(Element lookup records)
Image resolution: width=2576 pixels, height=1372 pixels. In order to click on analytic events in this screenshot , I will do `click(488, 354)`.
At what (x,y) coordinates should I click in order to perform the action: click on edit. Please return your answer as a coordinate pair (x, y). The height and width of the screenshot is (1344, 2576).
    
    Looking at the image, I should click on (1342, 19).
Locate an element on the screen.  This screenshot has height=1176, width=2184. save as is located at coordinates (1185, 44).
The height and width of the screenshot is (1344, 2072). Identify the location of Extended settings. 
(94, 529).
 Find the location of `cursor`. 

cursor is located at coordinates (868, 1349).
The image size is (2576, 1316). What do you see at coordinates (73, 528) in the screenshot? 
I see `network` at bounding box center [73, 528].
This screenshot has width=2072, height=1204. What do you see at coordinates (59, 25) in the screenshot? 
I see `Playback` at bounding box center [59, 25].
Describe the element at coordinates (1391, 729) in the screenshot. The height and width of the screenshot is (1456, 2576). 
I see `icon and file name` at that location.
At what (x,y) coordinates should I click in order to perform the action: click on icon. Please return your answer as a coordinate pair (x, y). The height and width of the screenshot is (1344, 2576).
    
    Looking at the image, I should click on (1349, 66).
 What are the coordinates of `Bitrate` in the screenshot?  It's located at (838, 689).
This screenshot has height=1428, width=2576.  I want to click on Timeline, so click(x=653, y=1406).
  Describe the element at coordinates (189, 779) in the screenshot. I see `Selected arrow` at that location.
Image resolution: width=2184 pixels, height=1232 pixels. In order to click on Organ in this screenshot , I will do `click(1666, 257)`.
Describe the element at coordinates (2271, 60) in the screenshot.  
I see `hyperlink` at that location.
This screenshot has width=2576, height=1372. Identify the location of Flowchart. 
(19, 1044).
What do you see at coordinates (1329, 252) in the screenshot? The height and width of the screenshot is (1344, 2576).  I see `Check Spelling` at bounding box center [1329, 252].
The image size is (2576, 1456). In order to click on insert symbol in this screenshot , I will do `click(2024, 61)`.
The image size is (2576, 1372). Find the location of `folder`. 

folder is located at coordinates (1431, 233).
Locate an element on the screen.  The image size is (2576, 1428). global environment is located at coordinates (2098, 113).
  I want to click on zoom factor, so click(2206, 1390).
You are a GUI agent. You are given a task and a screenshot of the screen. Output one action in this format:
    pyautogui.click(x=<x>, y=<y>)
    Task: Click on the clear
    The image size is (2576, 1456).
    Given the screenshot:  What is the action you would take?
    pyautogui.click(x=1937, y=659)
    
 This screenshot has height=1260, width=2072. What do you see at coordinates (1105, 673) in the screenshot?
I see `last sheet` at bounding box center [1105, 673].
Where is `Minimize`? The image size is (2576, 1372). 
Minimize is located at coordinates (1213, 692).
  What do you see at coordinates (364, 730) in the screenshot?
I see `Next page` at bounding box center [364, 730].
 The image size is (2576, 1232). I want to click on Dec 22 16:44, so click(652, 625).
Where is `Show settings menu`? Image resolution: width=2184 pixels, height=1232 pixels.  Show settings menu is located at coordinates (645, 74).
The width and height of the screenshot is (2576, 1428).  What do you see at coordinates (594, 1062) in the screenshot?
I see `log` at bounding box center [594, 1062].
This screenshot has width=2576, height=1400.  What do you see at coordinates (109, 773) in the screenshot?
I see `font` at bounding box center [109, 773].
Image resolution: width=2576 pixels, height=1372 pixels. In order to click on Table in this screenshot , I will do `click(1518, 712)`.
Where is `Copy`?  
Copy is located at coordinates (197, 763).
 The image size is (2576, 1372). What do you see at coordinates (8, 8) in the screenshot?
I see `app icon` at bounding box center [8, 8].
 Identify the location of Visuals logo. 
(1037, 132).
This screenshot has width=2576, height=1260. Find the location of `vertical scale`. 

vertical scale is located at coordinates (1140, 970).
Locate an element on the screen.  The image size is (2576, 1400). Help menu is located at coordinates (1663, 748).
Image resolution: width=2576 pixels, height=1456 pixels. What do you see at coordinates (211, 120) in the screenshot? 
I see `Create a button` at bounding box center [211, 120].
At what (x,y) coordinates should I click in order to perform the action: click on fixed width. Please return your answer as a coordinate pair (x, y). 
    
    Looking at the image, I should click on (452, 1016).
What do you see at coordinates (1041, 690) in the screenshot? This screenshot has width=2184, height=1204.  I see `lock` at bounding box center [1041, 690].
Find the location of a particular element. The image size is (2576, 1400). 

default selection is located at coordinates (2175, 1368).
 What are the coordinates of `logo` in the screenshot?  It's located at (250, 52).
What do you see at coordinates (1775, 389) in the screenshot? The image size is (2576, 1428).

Your objective: Turn the lines above into a JSON list of strings, with one string per line and blank lines left out.

Result for this exercise:
[
  "Image resolution: width=2576 pixels, height=1372 pixels. In order to click on analytic events in this screenshot , I will do `click(488, 354)`.",
  "At what (x,y) coordinates should I click in order to perform the action: click on edit. Please return your answer as a coordinate pair (x, y). The height and width of the screenshot is (1344, 2576).",
  "    Looking at the image, I should click on (1342, 19).",
  "Locate an element on the screen.  This screenshot has height=1176, width=2184. save as is located at coordinates (1185, 44).",
  "The height and width of the screenshot is (1344, 2072). Identify the location of Extended settings. ",
  "(94, 529).",
  " Find the location of `cursor`. ",
  "cursor is located at coordinates (868, 1349).",
  "The image size is (2576, 1316). What do you see at coordinates (73, 528) in the screenshot? ",
  "I see `network` at bounding box center [73, 528].",
  "This screenshot has width=2072, height=1204. What do you see at coordinates (59, 25) in the screenshot? ",
  "I see `Playback` at bounding box center [59, 25].",
  "Describe the element at coordinates (1391, 729) in the screenshot. The height and width of the screenshot is (1456, 2576). ",
  "I see `icon and file name` at that location.",
  "At what (x,y) coordinates should I click in order to perform the action: click on icon. Please return your answer as a coordinate pair (x, y). The height and width of the screenshot is (1344, 2576).",
  "    Looking at the image, I should click on (1349, 66).",
  " What are the coordinates of `Bitrate` in the screenshot?  It's located at (838, 689).",
  "This screenshot has height=1428, width=2576.  I want to click on Timeline, so click(x=653, y=1406).",
  "  Describe the element at coordinates (189, 779) in the screenshot. I see `Selected arrow` at that location.",
  "Image resolution: width=2184 pixels, height=1232 pixels. In order to click on Organ in this screenshot , I will do `click(1666, 257)`.",
  "Describe the element at coordinates (2271, 60) in the screenshot.  ",
  "I see `hyperlink` at that location.",
  "This screenshot has width=2576, height=1372. Identify the location of Flowchart. ",
  "(19, 1044).",
  "What do you see at coordinates (1329, 252) in the screenshot? The height and width of the screenshot is (1344, 2576).  I see `Check Spelling` at bounding box center [1329, 252].",
  "The image size is (2576, 1456). In order to click on insert symbol in this screenshot , I will do `click(2024, 61)`.",
  "The image size is (2576, 1372). Find the location of `folder`. ",
  "folder is located at coordinates (1431, 233).",
  "Locate an element on the screen.  The image size is (2576, 1428). global environment is located at coordinates (2098, 113).",
  "  I want to click on zoom factor, so click(2206, 1390).",
  "You are a GUI agent. You are given a task and a screenshot of the screen. Output one action in this format:",
  "    pyautogui.click(x=<x>, y=<y>)",
  "    Task: Click on the clear",
  "    The image size is (2576, 1456).",
  "    Given the screenshot:  What is the action you would take?",
  "    pyautogui.click(x=1937, y=659)",
  " This screenshot has height=1260, width=2072. What do you see at coordinates (1105, 673) in the screenshot?",
  "I see `last sheet` at bounding box center [1105, 673].",
  "Where is `Minimize`? The image size is (2576, 1372). ",
  "Minimize is located at coordinates (1213, 692).",
  "  What do you see at coordinates (364, 730) in the screenshot?",
  "I see `Next page` at bounding box center [364, 730].",
  " The image size is (2576, 1232). I want to click on Dec 22 16:44, so click(652, 625).",
  "Where is `Show settings menu`? Image resolution: width=2184 pixels, height=1232 pixels.  Show settings menu is located at coordinates (645, 74).",
  "The width and height of the screenshot is (2576, 1428).  What do you see at coordinates (594, 1062) in the screenshot?",
  "I see `log` at bounding box center [594, 1062].",
  "This screenshot has width=2576, height=1400.  What do you see at coordinates (109, 773) in the screenshot?",
  "I see `font` at bounding box center [109, 773].",
  "Image resolution: width=2576 pixels, height=1372 pixels. In order to click on Table in this screenshot , I will do `click(1518, 712)`.",
  "Where is `Copy`?  ",
  "Copy is located at coordinates (197, 763).",
  " The image size is (2576, 1372). What do you see at coordinates (8, 8) in the screenshot?",
  "I see `app icon` at bounding box center [8, 8].",
  " Identify the location of Visuals logo. ",
  "(1037, 132).",
  "This screenshot has width=2576, height=1260. Find the location of `vertical scale`. ",
  "vertical scale is located at coordinates (1140, 970).",
  "Locate an element on the screen.  The image size is (2576, 1400). Help menu is located at coordinates (1663, 748).",
  "Image resolution: width=2576 pixels, height=1456 pixels. What do you see at coordinates (211, 120) in the screenshot? ",
  "I see `Create a button` at bounding box center [211, 120].",
  "At what (x,y) coordinates should I click in order to perform the action: click on fixed width. Please return your answer as a coordinate pair (x, y). ",
  "    Looking at the image, I should click on (452, 1016).",
  "What do you see at coordinates (1041, 690) in the screenshot? This screenshot has width=2184, height=1204.  I see `lock` at bounding box center [1041, 690].",
  "Find the location of a particular element. The image size is (2576, 1400). ",
  "default selection is located at coordinates (2175, 1368).",
  " What are the coordinates of `logo` in the screenshot?  It's located at (250, 52).",
  "What do you see at coordinates (1775, 389) in the screenshot? The image size is (2576, 1428)."
]